═══ Excerpted passage

The ability of the human to bounce back from adversity never ceases to amaze me. The human spirit can endure enormous hardship and the body too can come back from the serious problems of physical damage. With regard to what I wrote about in ‘Ravaged by Infection’, I really thought I’d blown it earlier this year. I was in a bad way and could have come out of it an awful lot worse, but as it was I’ve not only bounced back, I’m doing better than ever!
Damage to the body, however, never comes without long term consequences. As a result of having infected flesh dug out of me I’m left with a little missing padding on my sitting bone. If my pelvis was still lifeless as it was for many years after spinal injury then this would have been seriously worrying, but as it is my pelvis is more alive than ever and I’m coping extremely well. I’ve began to think that this new found life in my pelvis was actually a part of what caused the problem. This may sound strange, but I’ll explain my thinking. I had an old wound on my backside. Fourteen years old to be precise and some time ago this opened up in a new phase of deeper healing as my body in general was coming back to life. It was then left with a tiny vent to the surface. The body is very clever and has its own healing strategies, but when you’re living in a depleted condition these strategies can sometimes fail. I’ve talked before about the ‘Exposure of Weakness’ as the body comes to life, with the opening up of the structure and the exposing of weaknesses that have been locked in for a long time. This can make you feel suddenly physically weaker, but once exposed that weakness will soon strengthen allowing you to discover a new found strength. The difference in this case is that the newly exposed weakness was vented to the surface. This made it very vulnerable to the infection that rapidly took hold in me. So ironically the improvement in structure caused the body’s healing strategy to fail. I’m working hard with therapy techniques to get the body to fill in that missing flesh, but it’s quite a challenge, although one that I have every hope in succeeding in.
I have to accept that the path I travel is never easy and all I can do is keep moving onwards and upwards. Despite the hiccup in progress this year I’ve bounced back with such vigour that I seem to be progressing faster than ever. We are still ironing out the deficiencies and deformities at the very core of my body, but finally after all these years the back is starting to really develop. Developing the back is about drawing the spine back out of the body, or we can look at it as expanding the trunk, repositioning the spine and reforming the curve to the back. Either way it is about bringing dormant structure back to life allowing the body to spring back into shape. When I began this therapy my body was so collapsed upon itself that my bottom rib actually sat below the top of my pelvis. These days I have a good waist to me with successive waves of volume and consolidation producing a firmer denser structure, resulting in greater stability and improved digestive health. My pelvis has so much more volume than it had. There was a time when it didn’t really have volume it was so collapsed and lifeless, but now it has more and more capability to support the use of the legs, not to mention the increasing volume of the buttocks. And the legs themselves are looking much better as a consequence of all these improvements. The knee joints are shaping up, the ankles have better mobility and despite how skinny they still are, the legs get more and more muscle bulk to them. This summer I’ve had no problems with my feet swelling up.

══════
═══ Dataset extract

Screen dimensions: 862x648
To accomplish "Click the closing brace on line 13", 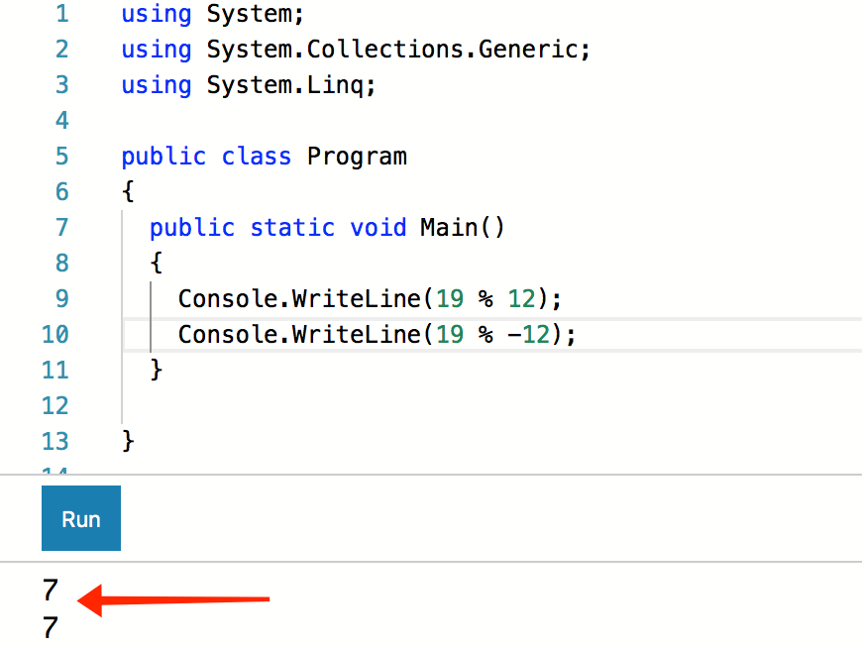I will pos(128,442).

══════
═══ Dataset extract

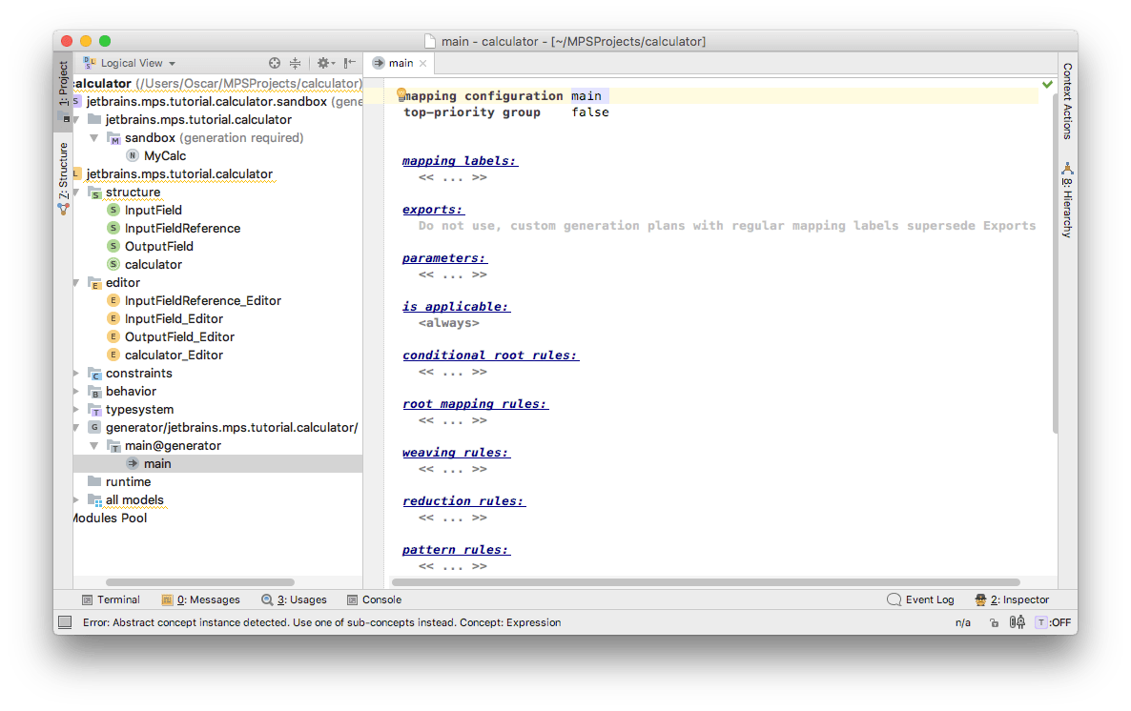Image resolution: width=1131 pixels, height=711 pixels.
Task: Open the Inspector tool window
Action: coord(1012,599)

══════
═══ Dataset extract

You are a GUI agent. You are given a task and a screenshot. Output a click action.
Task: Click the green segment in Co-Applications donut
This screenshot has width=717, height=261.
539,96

══════

Exercise instructions.
1. Put this sentence from the account of healing after spinal injury into Spanish: "This summer I’ve had no problems with my feet swelling up."
2. Write the next part of the account of healing after spinal injury, starting after its last sentence.

Answers provided.
1. Este verano no he tenido problemas de hinchazón en los pies.

2.
Most people want to measure progress in terms of improved function, while I get excited about the improvements in structure and form. It is these structural improvements that bring about a better quality of life and increased comfort in simply being in this world. As a natural consequence my ability to move the body slowly improves. I could push the standing and attempt to walk in parallel bars, but this would do me no favours at all. We must continue to work on those structural improvements. Each night when going to bed I crawl up between the bed and shelving unit and come upright into high kneeling position before lifting myself onto the bed. This is when I notice that my body is slowly straightening up. There is, however, still too much arching of the lumbar spine. The position is too challenging for the body and we need to continue to build the capacity in the trunk before high kneeling can become effective exercise. It’s coming though, slowly but surely.
Many live in hope of a cure for spinal injury, but to me this neither pays attention to the terrible structural collapse of a spinally injured body nor respects the wonder of the body’s natural healing mechanisms. Through the therapy work, we do not heal the body, we give the body the impetus it needs to vitalise its own healing ability. It’s not a miracle cure we need, it’s a greater understanding of the miraculous nature of the human body and its ability to ‘bounce back’.